La Fontaine écrivait la moralité avant l’allégorie, ce qu’on lui reproche. Mais comme La Motte trouve que la moralité est essentielle, La Fontaine a raison de la placer au commencement pour que l’esprit de son lecteur ne se détourne pas de la vérité représentée. Nous pouvons pas dire que le lecteur n’aura plus envie de lire les fables de la Fontaine car elles sont distinguées par leur style, ainsi quand les lecteurs lisent la moralité au début ils vont trouver du plaisir grâce style du fabuliste.
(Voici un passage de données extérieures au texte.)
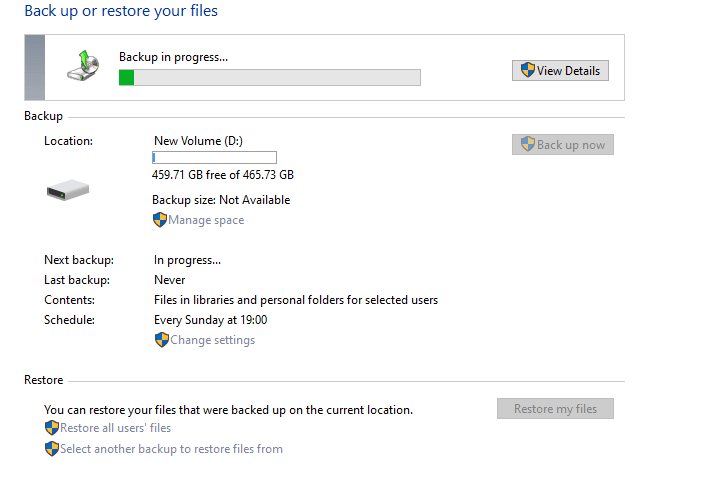The image size is (715, 483).
Task: Click the 459.71 GB free of 465.73 GB text
Action: [x=223, y=175]
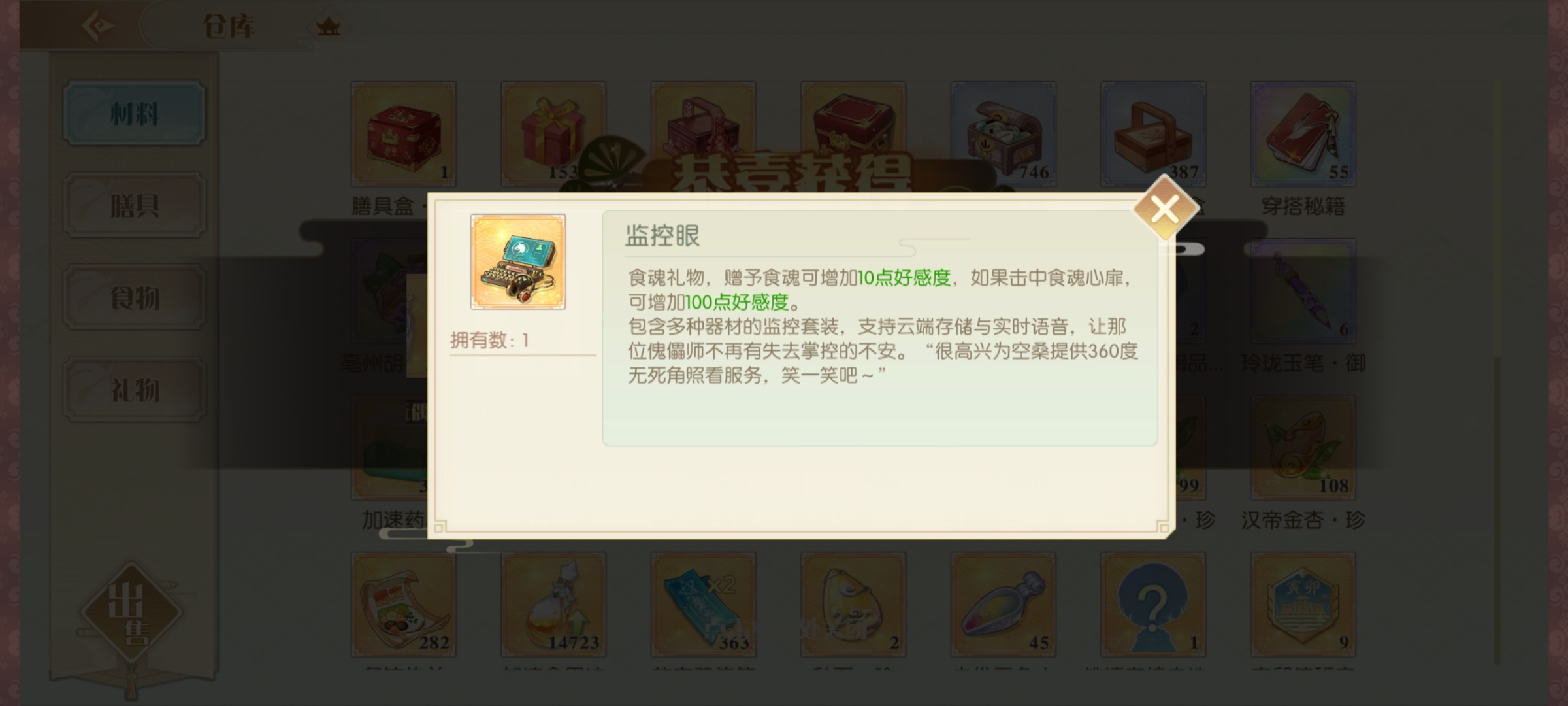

La place de la morale ne touche pas au plaisir de la lecture306. Ainsi, si La Motte impose cette règle c’est parce qu’il est classique par son esprit

méthodique.

Une question plus intéressante que la position de la morale est celle de la correspondance entre le contenu de la fable et celui de la moralité, la ressemblance entre le sujet de la fable et la concision moralité. Comme la moralité résume la fable brièvement et clairement, sans image, sans symbole, il est possible que certaines informations ou interprétations soient laissées de côté. L’analogie ou la conformité entre le sens caché implicite du récit et l’explication claire de la moralité suppose un travail interprétatif de la part de l’auteur et du lecteur.